The highest biodegradation rate of organic substances percolating under specific experimental conditions (infiltration cycle, water quality, temperature) through the columns filled with the selected soil was obtained from the grain size fraction 630 µm 1000 µm. This is characteristic of the mean pore diameter of 230 µm and a rather wide range of pore sizes (pore size distribution index n = 4.91) and a WFPS of 58% estimated in the dry phases of the infiltration cycle.
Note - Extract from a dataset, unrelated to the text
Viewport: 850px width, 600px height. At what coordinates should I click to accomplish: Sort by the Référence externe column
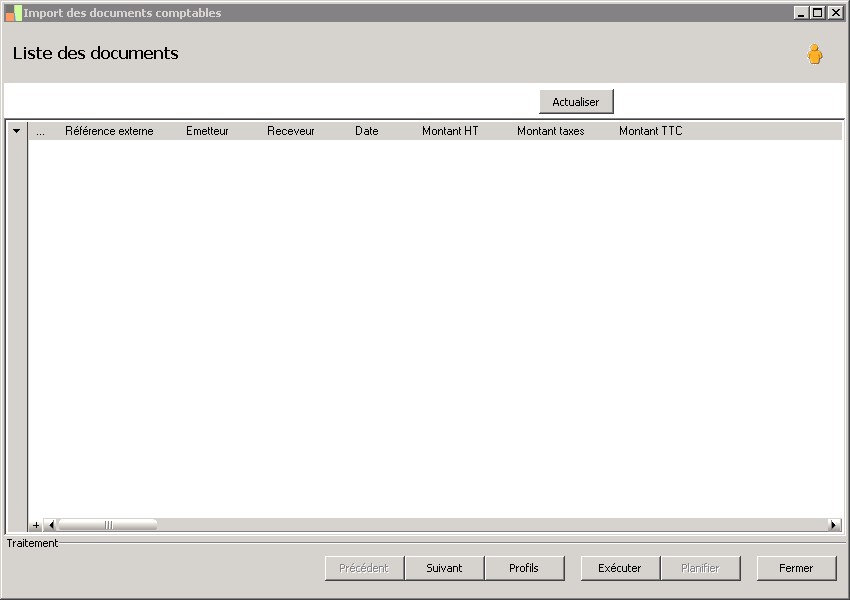point(108,130)
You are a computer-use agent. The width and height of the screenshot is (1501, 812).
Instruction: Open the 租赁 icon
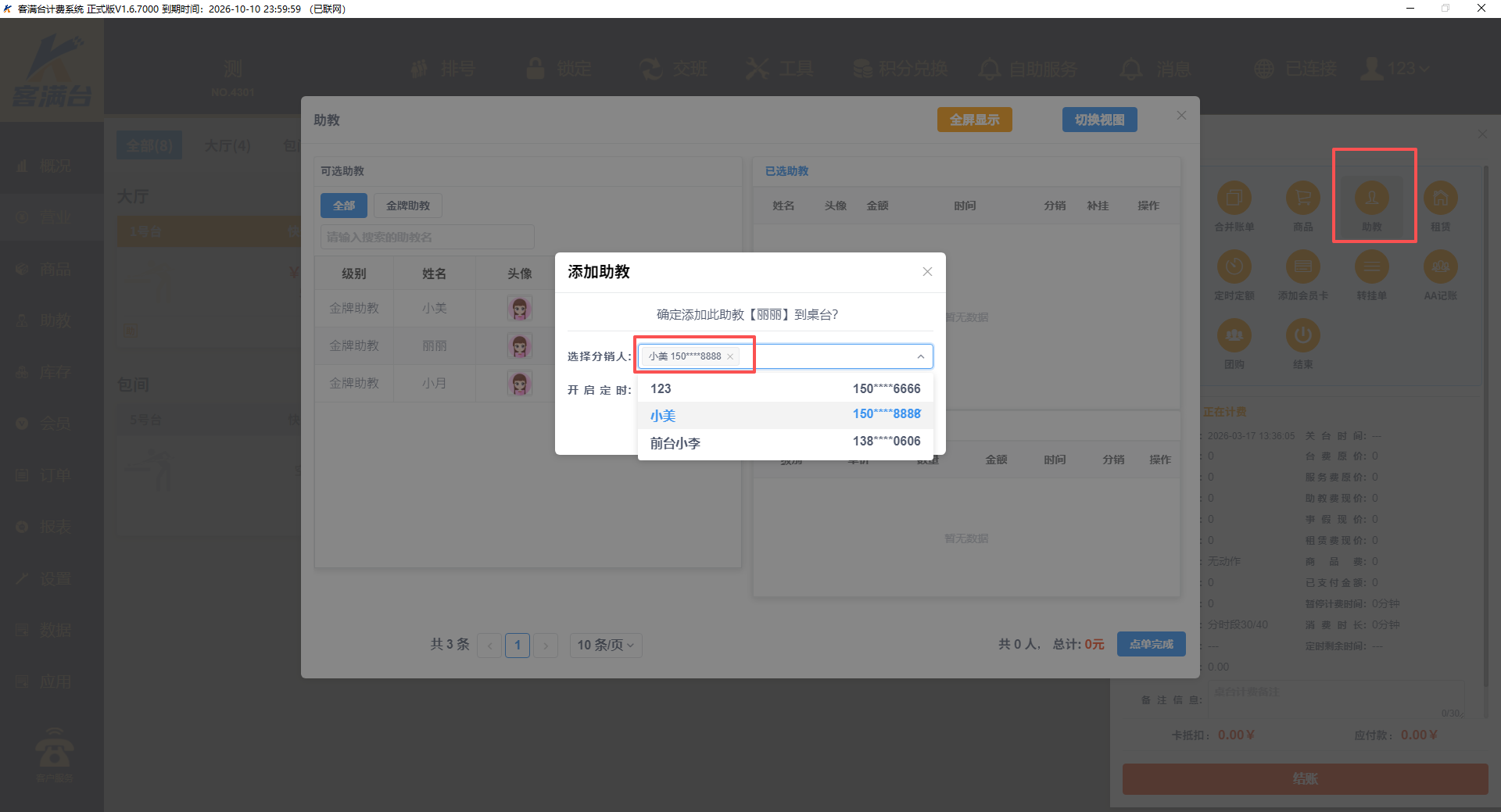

The high availability of oxygen and nutrients, and the sufficient soil moisture favored the microbial activity and the corresponding metabolization of DOC. By contrast, these processes were partially limited in the smaller fractions (due to insufficient supply of oxygen and nutrients) and the largest fraction (low moisture content).

The values obtained for the selected sandy soil and under the present experimental setup confirm the results reported by previous studies where conditions for microbiological activity were optimal at WFPS of 60%. Contrary to previous investigations, results of the present experiments demonstrate that optimal conditions can be achieved in the soil fraction 630 µm to 1000 µm with an average pore diameter of 230 µm. In the case of embedding sand with very low organic matter in the shallowest soil layer of SAT in filtration basins, it is therefore recommended to use the fraction with grain sizes around the range of 630 µm to 1000 µm. When water is infiltrated into natural sandy soils, the recommended pore diameters are between 90 µm and 320 µm and the mean pore diameter is about 230 µm.

The outcomes of this study can be very useful for planning the infiltration of water with high organic load. In this case, biodegradation processes can be enhanced by providing adequate aeration, nutrient supply and soil moisture content in the shallowest soil layer. The results help in the selection of the granulometric characteristics of the soil filter in order to ensure optimal conditions for purification processes.